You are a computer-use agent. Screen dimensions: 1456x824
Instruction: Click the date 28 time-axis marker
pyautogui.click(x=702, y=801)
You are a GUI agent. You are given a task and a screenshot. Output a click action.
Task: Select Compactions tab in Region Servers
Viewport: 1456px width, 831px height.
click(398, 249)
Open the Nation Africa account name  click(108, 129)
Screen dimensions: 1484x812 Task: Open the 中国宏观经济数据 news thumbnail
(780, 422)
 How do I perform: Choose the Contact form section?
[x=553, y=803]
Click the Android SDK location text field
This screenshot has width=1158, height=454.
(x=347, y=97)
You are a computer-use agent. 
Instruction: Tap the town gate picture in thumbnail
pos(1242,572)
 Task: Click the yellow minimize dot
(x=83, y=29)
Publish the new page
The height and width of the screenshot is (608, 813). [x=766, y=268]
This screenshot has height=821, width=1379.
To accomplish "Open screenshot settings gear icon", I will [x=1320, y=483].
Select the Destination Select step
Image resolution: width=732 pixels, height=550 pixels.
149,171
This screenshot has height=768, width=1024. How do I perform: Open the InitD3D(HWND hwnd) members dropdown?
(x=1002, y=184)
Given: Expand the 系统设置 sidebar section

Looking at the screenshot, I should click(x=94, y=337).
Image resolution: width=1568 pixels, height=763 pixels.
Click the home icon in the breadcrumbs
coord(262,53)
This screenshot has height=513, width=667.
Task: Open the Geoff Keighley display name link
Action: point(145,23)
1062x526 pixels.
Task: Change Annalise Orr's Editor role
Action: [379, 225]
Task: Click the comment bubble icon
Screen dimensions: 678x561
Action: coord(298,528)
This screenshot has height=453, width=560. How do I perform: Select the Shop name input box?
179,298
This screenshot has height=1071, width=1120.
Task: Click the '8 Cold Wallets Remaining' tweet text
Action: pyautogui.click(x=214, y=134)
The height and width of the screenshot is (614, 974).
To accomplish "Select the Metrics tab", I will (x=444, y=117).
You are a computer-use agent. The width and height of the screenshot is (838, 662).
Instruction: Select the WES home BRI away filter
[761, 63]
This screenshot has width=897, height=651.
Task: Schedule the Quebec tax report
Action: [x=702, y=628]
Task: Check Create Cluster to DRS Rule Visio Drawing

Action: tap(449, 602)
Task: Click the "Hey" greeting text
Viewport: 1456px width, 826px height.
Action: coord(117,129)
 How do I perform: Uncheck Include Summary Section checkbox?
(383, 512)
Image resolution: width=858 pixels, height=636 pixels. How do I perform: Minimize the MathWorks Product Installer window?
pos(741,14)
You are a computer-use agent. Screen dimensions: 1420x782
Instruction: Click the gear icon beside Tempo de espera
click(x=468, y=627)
____
Can you repeat the records verbatim, from the very first line through the line that contains "Open the Nation", including that line?

You are a computer-use agent. Screen dimensions: 1456x824
Instruction: Click the date 28 time-axis marker
pyautogui.click(x=702, y=801)
You are a GUI agent. You are given a task and a screenshot. Output a click action.
Task: Select Compactions tab in Region Servers
Viewport: 1456px width, 831px height.
click(398, 249)
Open the Nation Africa account name  click(108, 129)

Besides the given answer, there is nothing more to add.